» **Metin bölümü**

13 gözaltı, 12 elektrik işkencesi

  • Silopi Emniyeti’nde gözaltında bulunduğu sırada ”intihar etti” denilen Hanım Eren’in ölümünün üzerinden 25 yıl geçmesine rağmen tek bir sorumlu yargılanmadı. Eşi Osman Eren, “Bu devletin bana bir can bir de barış borcu var” dedi.

 

ZEYNEP DURGUT - MA/ŞIRNAK

Şırnak’ın Silopi ilçesine bağlı Barbaros Mahallesi’nde, 25 Eylül 1996 tarihinde eşi Osman Eren ile birlikte polis baskınında gözaltına alındıktan sonra götürüldüğü Silopi İlçe Emniyet Müdürlüğü’nde 46 yaşındayken işkence edilerek katledilen 6 çocuk annesi Hanım Eren’in ölümünün üzerinden 25 yıl geçti. Bugüne kadar tek bir fail dahi yargılanmazken, Hanım Eren’in ”intihar” ettiği iddia edildi. Eren’in ölümüne intihar süsü vermeye çalışan polis, gözaltında tutulan eşi Osman Eren’e de ”Eşinin bir suçu yok. Bizimle asla konuşmadı. PKK’lilere sürekli kuryelik yapıyor, eğer konuşsaydı birçok kişiyi yakalayacaktık ancak konuşmadı ve kendini asarak intihar etti” dedi.

» **Yapılacak görev**
Hanım Eren'in gözaltındaki ölümünü anlatan haberde adı geçen kişiler kimlerdir? Hepsini sıralayın. Satırların bu işle hiçbir ilgisi yoktur.

» **Veri bölümü**
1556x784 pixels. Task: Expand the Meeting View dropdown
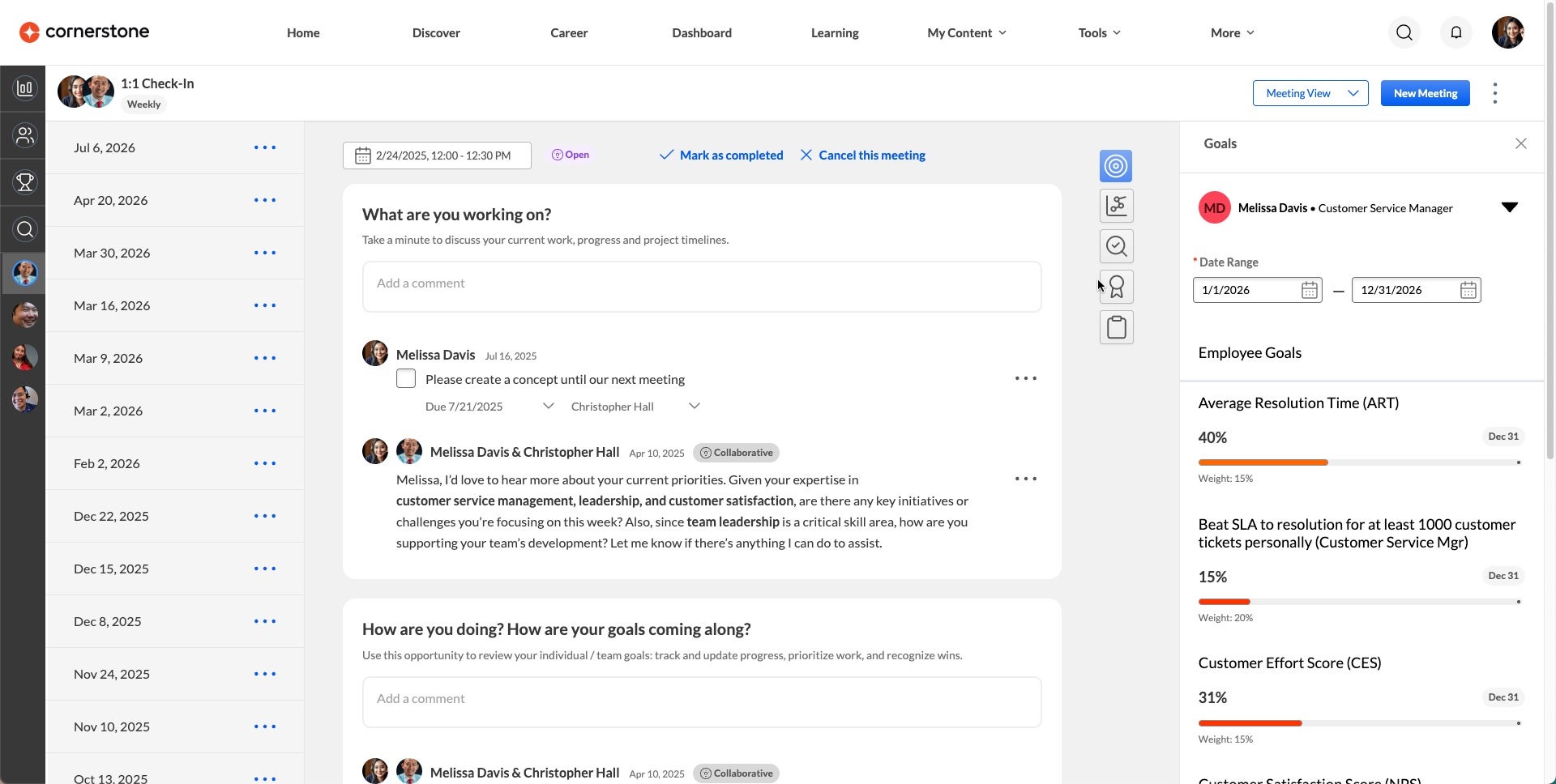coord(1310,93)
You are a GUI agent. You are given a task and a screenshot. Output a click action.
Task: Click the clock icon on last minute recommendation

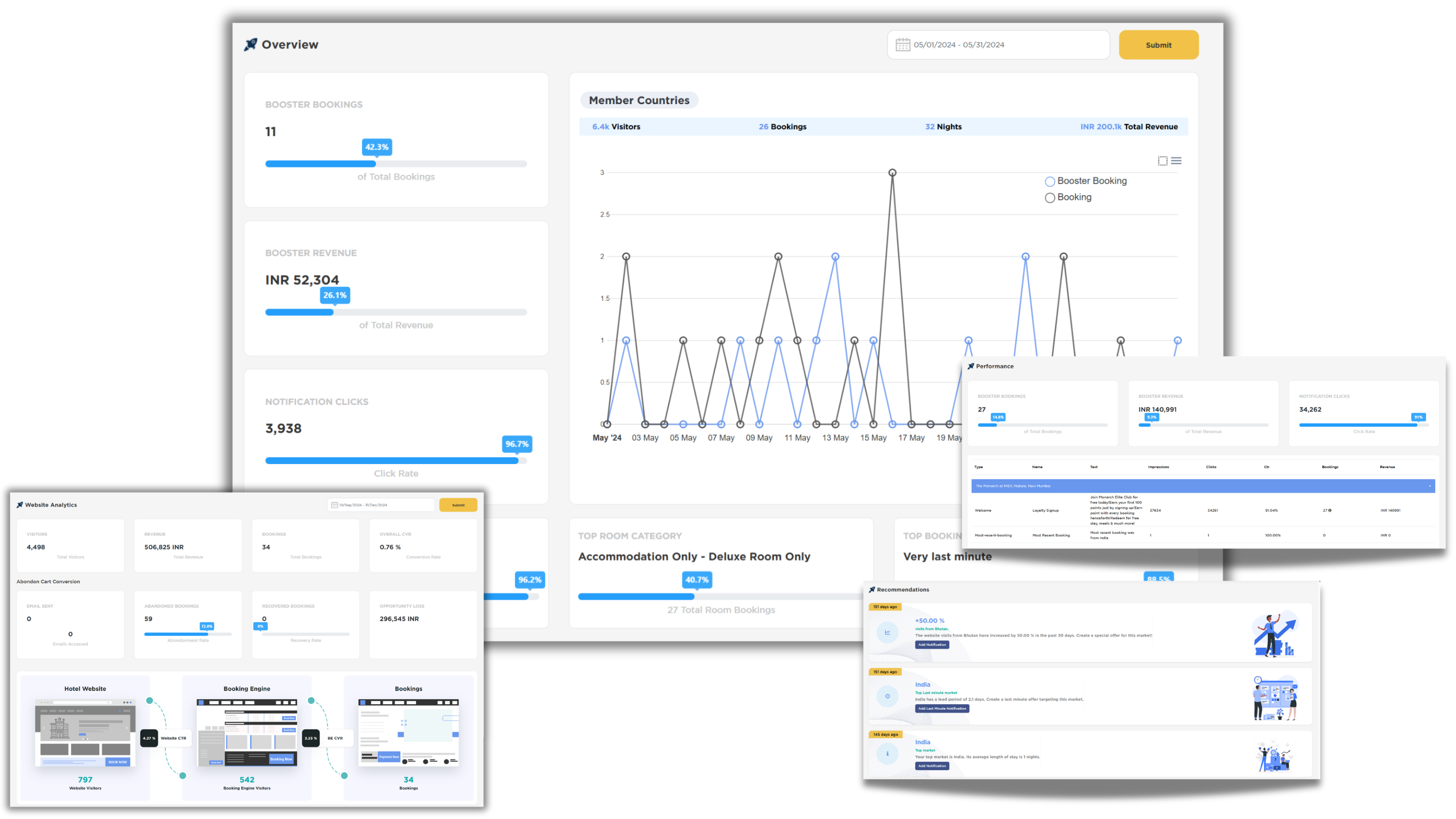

» **Tamamlanan görev**
Hanım Eren, Osman Eren, Zeynep Durgut